Please set down the line that contains "Instruction: Click the" and every line below it through the last, exactly as written, with no other lines.
★ ★ ★ ★ ★ ★ ★
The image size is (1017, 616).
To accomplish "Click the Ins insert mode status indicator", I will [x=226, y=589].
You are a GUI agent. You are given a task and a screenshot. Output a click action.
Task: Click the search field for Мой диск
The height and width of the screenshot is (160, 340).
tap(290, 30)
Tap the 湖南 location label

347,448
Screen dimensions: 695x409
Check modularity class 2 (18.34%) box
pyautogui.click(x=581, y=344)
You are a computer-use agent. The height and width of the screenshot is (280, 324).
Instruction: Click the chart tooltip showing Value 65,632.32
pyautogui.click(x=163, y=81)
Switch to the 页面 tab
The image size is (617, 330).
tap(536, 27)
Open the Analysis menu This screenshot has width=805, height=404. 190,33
★ ★ ★ ★ ★ ★ ★
§ **Solution to this exercise**:
Instruction: Click the chart tooltip showing Value 65,632.32
pyautogui.click(x=163, y=81)
Switch to the 页面 tab
The image size is (617, 330).
tap(536, 27)
Open the Analysis menu This screenshot has width=805, height=404. 190,33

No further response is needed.